Table 3. Longitudinal comparison of subchondral BML worsening between human COX2 inhibitor users vs. non-selective NSAID users with MetS-OA.
| Subchondral BML Worsening (MOAKS) | COX2 inhibitor users vs. non-selective NSAID users with MetS-OA | |
|---|---|---|
| Odds ratio (95% Confidence Interval), p-value, Sample size | Number of events in each group[COX2 inhibitor: NSAID]* | |
| Worsening in number of affected subregions with BML | 0.35 (0.13–0.93), p:0.035, N: 88 (44:44) | Improvement, [3:2] No change, [14:9] Worsening, [27:33] |
| Improvement in number of affected subregions | 1.21 (0.19–7.72), p:0.839, N: 88 (44:44) | Yes, [3:2] |
| Maximum worsening in BML score | 0.45 (0.2–0.99), p:0.046, N: 88 (44:44) | No change, [18:9] Worsening by ≤1 grade, [22:27] by ≥2 grades, 4:8 |
| Improvement in the subregions' BML score | 1.28 (0.33–5.00), p:0.722, N: 88 (44:44) | Yes, [9:6] |
Among the PS-matched COX2 inhibitor users and non-selective NSAID users with MetS-OA, participants with available baseline and 24-month follow-up MRIs were included.

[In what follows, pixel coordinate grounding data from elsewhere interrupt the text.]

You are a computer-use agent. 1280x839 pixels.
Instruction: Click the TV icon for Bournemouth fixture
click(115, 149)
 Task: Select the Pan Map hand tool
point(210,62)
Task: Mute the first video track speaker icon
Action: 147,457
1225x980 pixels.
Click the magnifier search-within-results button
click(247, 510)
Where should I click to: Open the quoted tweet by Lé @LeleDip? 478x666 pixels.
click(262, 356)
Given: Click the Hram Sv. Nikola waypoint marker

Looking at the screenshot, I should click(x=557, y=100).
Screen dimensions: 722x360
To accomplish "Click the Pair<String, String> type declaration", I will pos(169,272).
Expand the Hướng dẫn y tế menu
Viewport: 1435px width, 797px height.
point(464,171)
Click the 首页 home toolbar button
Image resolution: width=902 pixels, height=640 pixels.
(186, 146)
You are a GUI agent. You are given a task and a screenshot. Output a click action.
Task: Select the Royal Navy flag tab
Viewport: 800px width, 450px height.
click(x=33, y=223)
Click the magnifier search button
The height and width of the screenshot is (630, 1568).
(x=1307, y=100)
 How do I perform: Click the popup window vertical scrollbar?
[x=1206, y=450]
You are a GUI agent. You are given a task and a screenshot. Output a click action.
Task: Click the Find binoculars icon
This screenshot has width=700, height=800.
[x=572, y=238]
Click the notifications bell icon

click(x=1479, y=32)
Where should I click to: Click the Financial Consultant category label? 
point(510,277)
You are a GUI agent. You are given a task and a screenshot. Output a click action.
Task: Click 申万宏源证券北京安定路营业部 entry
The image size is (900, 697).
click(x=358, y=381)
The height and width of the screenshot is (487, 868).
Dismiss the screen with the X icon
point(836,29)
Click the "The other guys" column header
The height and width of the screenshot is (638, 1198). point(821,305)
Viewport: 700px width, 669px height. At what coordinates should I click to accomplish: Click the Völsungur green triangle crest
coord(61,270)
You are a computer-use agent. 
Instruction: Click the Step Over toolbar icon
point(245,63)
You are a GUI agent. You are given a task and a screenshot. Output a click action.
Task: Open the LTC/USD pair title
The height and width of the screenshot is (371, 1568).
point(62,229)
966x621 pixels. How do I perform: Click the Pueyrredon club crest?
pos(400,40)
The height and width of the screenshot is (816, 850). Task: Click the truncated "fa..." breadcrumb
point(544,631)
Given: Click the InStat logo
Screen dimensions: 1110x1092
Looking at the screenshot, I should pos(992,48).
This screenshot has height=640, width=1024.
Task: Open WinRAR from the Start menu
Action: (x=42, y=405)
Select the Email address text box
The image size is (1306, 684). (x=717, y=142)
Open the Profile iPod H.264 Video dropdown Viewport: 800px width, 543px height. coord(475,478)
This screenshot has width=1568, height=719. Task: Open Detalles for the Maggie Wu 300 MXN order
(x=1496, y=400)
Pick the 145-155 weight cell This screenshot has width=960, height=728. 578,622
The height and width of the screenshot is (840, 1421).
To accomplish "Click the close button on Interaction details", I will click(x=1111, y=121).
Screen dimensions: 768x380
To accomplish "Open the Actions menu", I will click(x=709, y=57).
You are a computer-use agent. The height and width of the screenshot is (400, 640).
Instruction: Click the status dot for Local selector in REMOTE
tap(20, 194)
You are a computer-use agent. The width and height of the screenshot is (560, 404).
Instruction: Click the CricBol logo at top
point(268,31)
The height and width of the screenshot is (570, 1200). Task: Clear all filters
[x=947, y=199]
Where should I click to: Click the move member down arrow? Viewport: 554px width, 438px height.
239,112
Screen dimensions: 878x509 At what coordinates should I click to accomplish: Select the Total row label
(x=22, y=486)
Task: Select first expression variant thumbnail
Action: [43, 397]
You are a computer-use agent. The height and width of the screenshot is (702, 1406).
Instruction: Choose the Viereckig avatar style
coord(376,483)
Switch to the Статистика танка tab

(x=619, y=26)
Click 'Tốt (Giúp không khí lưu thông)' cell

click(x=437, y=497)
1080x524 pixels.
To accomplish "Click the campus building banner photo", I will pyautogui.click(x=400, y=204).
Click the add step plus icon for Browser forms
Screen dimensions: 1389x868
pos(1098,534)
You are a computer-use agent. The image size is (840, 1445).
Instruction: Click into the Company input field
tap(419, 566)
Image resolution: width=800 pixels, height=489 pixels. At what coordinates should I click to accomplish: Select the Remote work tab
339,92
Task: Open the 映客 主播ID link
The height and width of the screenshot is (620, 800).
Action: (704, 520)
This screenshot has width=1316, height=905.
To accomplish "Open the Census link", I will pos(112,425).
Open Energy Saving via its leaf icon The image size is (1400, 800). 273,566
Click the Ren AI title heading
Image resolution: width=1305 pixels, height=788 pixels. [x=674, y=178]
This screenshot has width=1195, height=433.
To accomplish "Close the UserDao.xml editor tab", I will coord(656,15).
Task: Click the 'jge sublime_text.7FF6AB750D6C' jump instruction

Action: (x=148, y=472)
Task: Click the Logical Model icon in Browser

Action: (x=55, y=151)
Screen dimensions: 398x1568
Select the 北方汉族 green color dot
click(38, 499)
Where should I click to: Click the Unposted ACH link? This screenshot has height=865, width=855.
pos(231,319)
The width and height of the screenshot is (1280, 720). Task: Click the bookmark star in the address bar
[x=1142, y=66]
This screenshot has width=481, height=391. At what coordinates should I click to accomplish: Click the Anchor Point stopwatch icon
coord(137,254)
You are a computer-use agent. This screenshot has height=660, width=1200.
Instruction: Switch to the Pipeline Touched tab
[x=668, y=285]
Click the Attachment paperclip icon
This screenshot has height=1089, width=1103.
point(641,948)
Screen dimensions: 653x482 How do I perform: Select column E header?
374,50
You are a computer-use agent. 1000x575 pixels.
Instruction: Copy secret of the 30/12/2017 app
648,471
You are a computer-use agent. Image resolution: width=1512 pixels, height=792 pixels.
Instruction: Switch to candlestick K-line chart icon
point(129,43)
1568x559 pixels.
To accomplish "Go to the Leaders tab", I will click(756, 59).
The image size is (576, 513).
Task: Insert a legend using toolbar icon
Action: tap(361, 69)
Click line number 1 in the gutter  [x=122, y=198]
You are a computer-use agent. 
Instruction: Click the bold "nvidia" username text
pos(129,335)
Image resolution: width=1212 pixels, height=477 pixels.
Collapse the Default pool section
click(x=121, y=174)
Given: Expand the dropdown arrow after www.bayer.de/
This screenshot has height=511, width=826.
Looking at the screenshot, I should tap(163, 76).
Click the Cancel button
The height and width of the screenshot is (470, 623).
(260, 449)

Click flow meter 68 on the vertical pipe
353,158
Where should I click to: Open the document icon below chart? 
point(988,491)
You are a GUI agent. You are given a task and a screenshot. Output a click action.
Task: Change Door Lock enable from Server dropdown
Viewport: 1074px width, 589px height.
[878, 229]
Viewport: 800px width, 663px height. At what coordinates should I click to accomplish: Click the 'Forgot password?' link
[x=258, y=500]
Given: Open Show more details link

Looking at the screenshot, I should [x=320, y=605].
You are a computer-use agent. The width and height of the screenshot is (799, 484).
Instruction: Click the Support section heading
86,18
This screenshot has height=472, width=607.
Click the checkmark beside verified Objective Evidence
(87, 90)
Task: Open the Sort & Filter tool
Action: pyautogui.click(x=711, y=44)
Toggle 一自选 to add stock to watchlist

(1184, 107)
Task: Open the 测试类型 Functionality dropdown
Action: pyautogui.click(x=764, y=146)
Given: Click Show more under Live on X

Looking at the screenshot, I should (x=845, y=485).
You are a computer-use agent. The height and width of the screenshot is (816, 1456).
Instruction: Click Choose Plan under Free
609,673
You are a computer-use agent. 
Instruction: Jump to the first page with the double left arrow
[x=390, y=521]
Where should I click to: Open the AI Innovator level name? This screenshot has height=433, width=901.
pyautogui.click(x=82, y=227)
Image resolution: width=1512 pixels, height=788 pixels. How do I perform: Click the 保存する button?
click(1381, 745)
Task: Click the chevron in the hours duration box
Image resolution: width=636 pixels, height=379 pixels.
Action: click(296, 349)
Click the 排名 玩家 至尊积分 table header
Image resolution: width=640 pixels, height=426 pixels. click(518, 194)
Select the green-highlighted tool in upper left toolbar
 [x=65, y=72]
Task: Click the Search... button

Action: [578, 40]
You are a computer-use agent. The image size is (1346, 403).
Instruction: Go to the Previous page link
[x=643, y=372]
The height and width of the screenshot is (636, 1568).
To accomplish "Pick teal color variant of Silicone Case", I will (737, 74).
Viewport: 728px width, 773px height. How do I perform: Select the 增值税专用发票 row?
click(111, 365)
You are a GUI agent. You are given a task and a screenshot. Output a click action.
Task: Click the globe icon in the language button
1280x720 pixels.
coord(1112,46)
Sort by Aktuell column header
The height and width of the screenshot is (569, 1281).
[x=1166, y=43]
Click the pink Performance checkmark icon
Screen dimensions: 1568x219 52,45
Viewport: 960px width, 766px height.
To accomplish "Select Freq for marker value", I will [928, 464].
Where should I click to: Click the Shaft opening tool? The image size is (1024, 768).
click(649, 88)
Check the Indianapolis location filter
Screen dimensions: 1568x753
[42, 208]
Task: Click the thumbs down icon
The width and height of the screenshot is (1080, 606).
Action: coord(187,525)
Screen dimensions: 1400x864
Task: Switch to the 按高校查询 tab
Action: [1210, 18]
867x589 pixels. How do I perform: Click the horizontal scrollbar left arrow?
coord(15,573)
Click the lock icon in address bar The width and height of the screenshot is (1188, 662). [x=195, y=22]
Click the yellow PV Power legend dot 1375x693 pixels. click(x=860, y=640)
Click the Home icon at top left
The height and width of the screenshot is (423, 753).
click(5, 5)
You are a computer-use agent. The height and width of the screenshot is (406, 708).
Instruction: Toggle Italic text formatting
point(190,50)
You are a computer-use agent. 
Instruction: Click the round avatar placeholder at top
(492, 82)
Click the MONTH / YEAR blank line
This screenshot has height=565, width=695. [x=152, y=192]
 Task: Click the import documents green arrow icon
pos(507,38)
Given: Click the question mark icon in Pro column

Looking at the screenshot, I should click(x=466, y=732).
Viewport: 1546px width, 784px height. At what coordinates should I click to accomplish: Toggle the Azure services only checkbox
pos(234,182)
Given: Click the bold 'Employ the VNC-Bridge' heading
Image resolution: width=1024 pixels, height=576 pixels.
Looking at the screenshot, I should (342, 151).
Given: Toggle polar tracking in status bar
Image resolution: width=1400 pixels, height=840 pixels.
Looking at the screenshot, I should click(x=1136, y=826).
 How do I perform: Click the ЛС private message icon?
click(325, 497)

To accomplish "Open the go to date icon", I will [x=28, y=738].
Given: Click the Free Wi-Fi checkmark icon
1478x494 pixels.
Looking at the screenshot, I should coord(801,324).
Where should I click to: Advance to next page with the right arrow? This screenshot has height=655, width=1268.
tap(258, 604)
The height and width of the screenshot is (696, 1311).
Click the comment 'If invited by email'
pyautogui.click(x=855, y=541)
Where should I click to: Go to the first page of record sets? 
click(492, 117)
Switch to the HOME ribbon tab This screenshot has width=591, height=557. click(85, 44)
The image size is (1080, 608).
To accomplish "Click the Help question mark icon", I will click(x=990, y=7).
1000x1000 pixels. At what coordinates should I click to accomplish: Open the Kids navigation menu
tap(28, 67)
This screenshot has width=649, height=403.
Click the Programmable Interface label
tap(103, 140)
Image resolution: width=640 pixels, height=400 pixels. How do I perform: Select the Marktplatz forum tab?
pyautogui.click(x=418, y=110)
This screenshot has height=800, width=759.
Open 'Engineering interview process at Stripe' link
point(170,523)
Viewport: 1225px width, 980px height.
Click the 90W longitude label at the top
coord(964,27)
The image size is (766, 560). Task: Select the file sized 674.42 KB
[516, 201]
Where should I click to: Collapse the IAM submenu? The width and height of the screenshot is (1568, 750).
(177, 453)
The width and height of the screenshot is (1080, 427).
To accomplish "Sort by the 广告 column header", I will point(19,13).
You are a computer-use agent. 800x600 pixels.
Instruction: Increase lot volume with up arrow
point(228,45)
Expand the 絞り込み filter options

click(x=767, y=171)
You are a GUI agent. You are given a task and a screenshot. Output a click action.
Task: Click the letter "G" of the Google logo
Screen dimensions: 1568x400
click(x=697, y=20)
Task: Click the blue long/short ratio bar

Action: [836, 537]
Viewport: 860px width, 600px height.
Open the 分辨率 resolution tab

A musculoskeletal radiologist read and scored MRIs according to validated MOAKS measures of subchondral BML worsening. Logistic mixed-effect regression models were used for subchondral BML assessments. All analyses were adjusted for the baseline Kellgren-Lawrence (KL) and Osteoarthritis Research Society International medial joint space narrowing (OARSI JSN) grades of knees. Subchondral BML worsening was assessed using standard MOAKS measures. N corresponds to the total number of knees included in each analysis and the number of matched knees of MetS-OA and PTOA participants in the parenthesis.
Number of events for each outcome has been shown separately in the brackets for COX2 inhibitor users and non-selective NSAID users.
BML: Bone marrow lesion, MetS: metabolic syndrome, MOAKS: MRI Osteoarthritis Knee Score, NSAID: Non-Steroidal Anti-Inflammatory Drug, OA: osteoarthritis.